M&A activity is on the horizon, but pinpointing when it might commence is “challenging.”

“I think it’s inevitable that there will be consolidation in the U.S.,” he said, noting that unconventional resource plays represented some 4 MMbbl/d of growth over the last four years. These plays offered “lower geopolitical risk and an improving science outlook” in terms of continued improvements in internal rates of return (IRRs) and lower breakevens. With the large-cap E&Ps now having shed their international assets and restructured their portfolios around domestic resource plays, “I think it’s setting up for M&A,” he said.

The nature of that consolidation is debatable.

“I think the two U.S. integrateds—Exxon Mobil Corp. and Chevron Corp.—are viewed as the most likely consolidators, given their balance sheets and how competitive the resource is relative to the balance of their portfolios,” said Calio.
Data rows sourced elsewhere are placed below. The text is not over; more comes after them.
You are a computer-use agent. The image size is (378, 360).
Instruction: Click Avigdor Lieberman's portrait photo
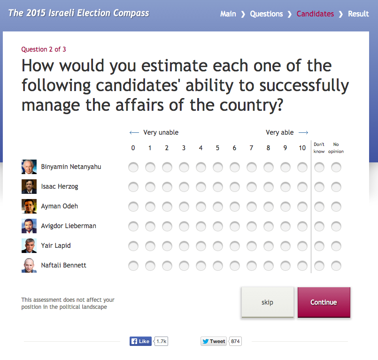[x=29, y=226]
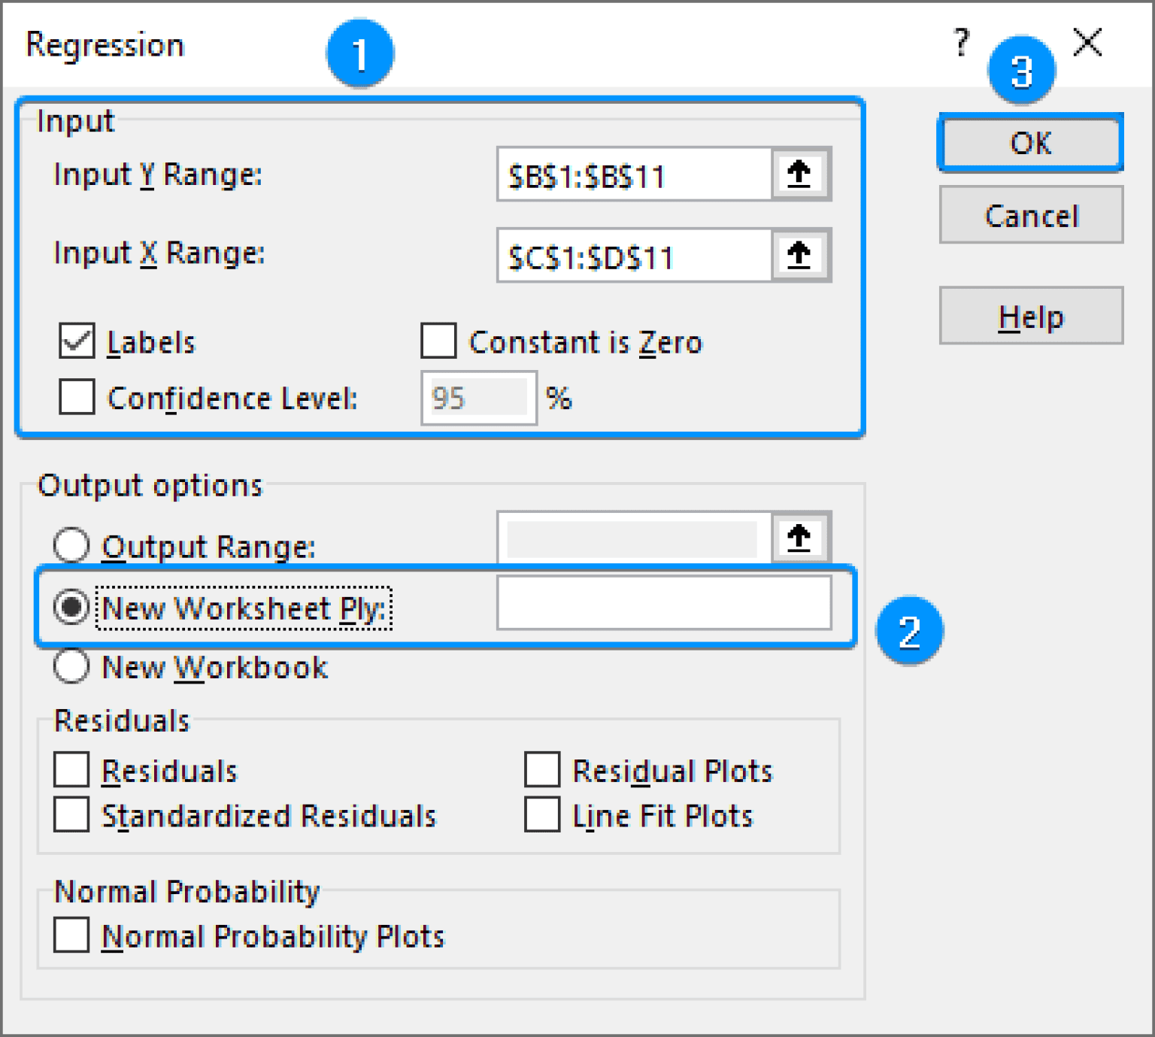Click the Input X Range selector icon
The image size is (1155, 1037).
point(799,255)
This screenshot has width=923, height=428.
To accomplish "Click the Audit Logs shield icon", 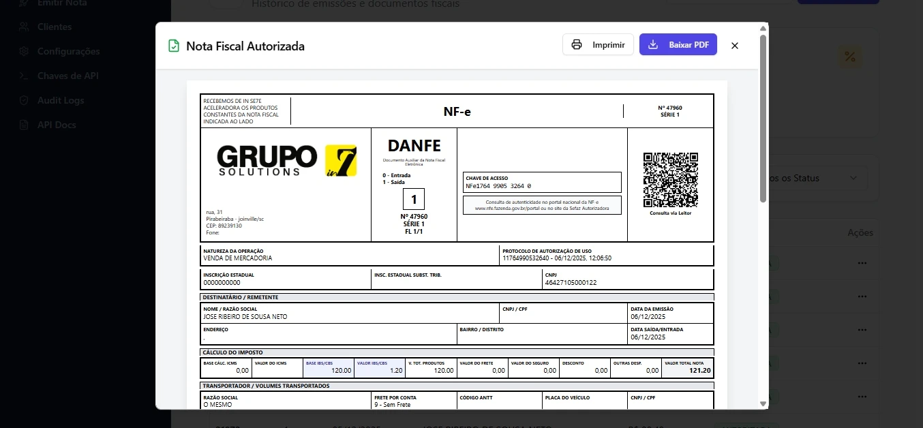I will point(25,101).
“And unconventional is a scale game. Aggregating scale and basins provides a tremendous advantage, so there is a natural reason why there should be consolidation in the end.”

In addition to integrated producers targeting select large-cap names, Calio expects to see mergers involving E&Ps, whether it be a large-cap acquiring a medium-cap or a merger of equals between two mid-caps. Overseas integrated producers are less likely to be in the forefront of M&A, in part due to their need to sustain dividends and in part because of their prior “mixed experience” in joint ventures that, in hindsight, were suboptimal.

More aggressive outlook

Dave Pursell, managing director responsible for analyzing global oil and gas markets at Tudor, Pickering, Holt & Co., is well aware that his firm’s commodity outlook is perhaps the most aggressive on the Street. The firm projects WTI prices at $80/bbl for the third and fourth quarters of 2016, and says the outlook for 2017 may be analogous to a coiled spring being released, with prices jumping higher.

U.S. production began rolling over around mid-year and should continue through the third quarter, since E&Ps have spent 70% of their full-year capex in the first half, he said. Globally, there is definitely oversupply, but rebalancing the market is not expected to prove as daunting a task as many believe.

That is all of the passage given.